Christopher Ingraham, Washington Post, April 28, 2015
Where do America’s most racist people live? “The rural Northeast and South,” suggests a new study just published in PLOS ONE.
The paper introduces a novel but makes-tons-of-sense-when-you-think-about-it method for measuring the incidence of racist attitudes: Google search data. The methodology comes from data scientist Seth Stephens-Davidowitz. He’s used it before to measure the effect of racist attitudes on Barack Obama’s electoral prospects.
“Google data, evidence suggests, are unlikely to suffer from major social censoring,” Stephens-Davidowitz wrote in a previous paper. “Google searchers are online and likely alone, both of which make it easier to express socially taboo thoughts. Individuals, indeed, note that they are unusually forthcoming with Google.” He also notes that the Google measure correlates strongly with other standard measures social science researchers have used to study racist attitudes.

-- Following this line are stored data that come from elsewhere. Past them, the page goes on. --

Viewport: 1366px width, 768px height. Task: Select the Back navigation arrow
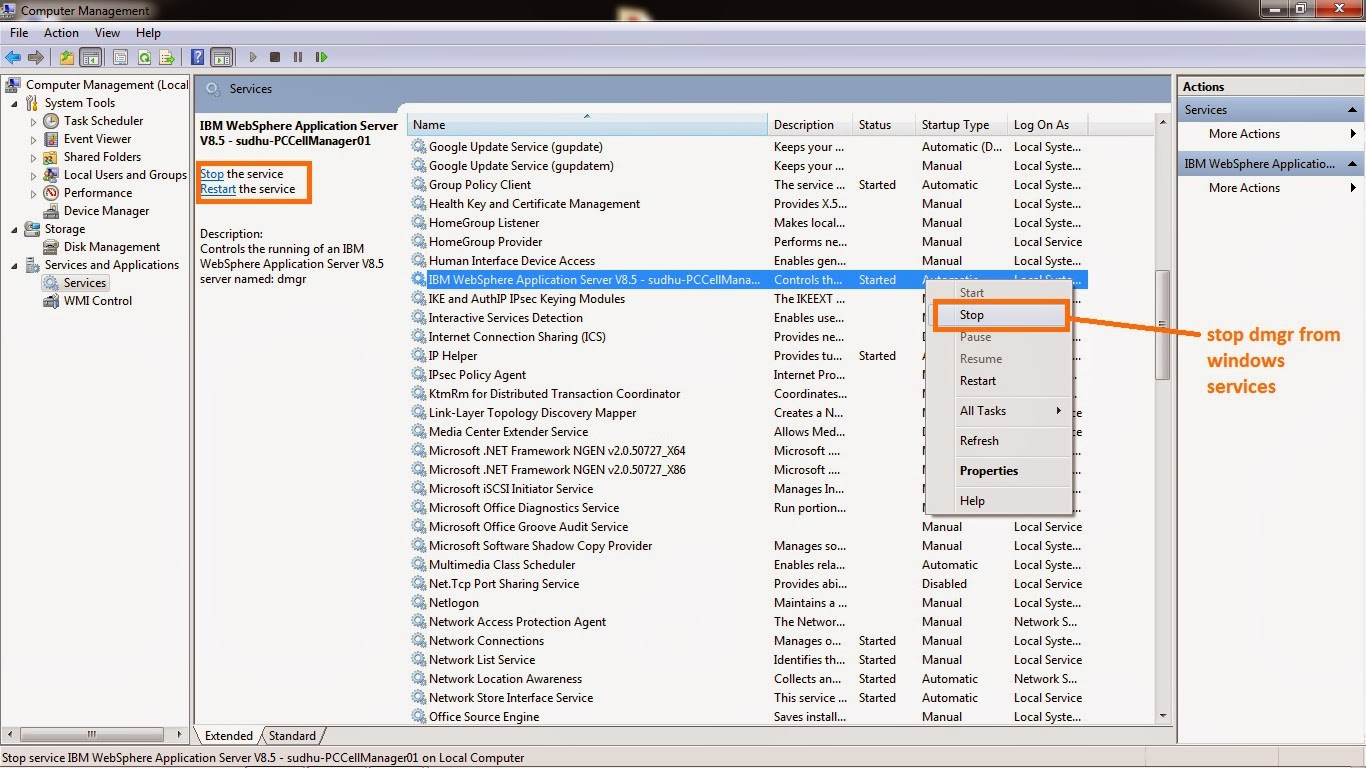[13, 57]
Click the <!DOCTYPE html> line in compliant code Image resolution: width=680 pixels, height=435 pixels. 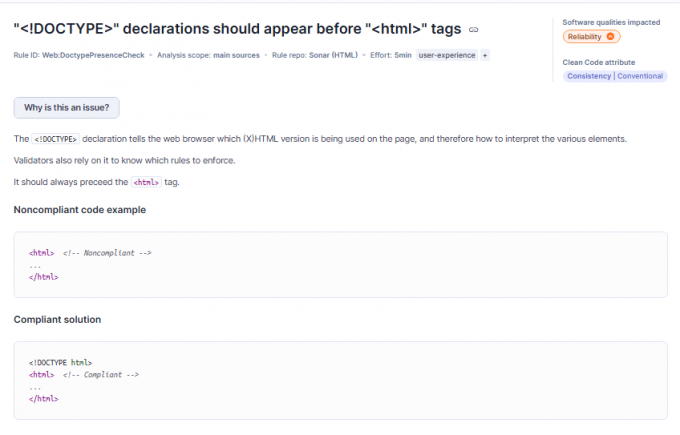point(61,362)
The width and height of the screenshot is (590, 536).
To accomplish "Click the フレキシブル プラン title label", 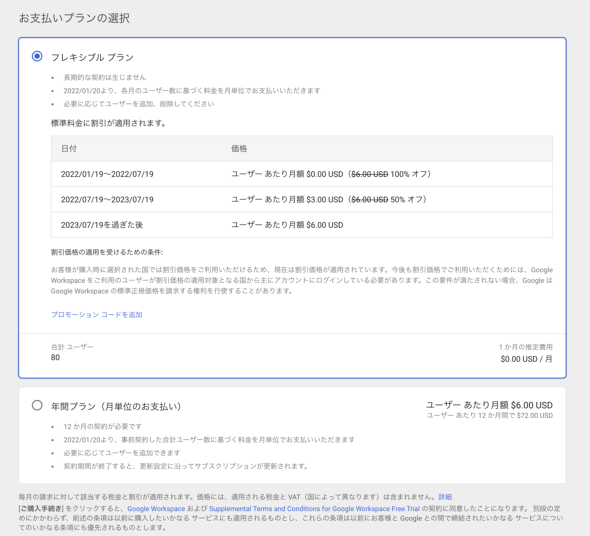I will 92,57.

For the PLOS ONE paper, researchers looked at searches containing the N-word. People search frequently for it, roughly as often as searches for “migraine(s),” “economist,” “sweater,” “Daily Show,” and “Lakers.” (The authors attempted to control for variants of the N-word not necessarily intended as pejoratives, excluding the “a” version of the word that analysis revealed was often used “in different contexts compared to searches of the term ending in ‘-er’.”)
It’s also important to note that not all people searching for the N-word are motivated by racism, and that not all racists search for that word, either. But aggregated over several years and several million searches, the data give a pretty good approximation of where a particular type of racist attitude is the strongest.
Interestingly, on the map above the most concentrated cluster of racist searches happened not in the South, but rather along the spine of the Appalachians running from Georgia all the way up to New York and southern Vermont.
Other hotbeds of racist searches appear in areas of the Gulf Coast, Michigan’s Upper Peninsula, and a large portion of Ohio. But the searches get rarer the further West you go. West of Texas, no region falls into the “much more than average” category. This map follows the general contours of a map of racist Tweets made by researchers at Humboldt State University.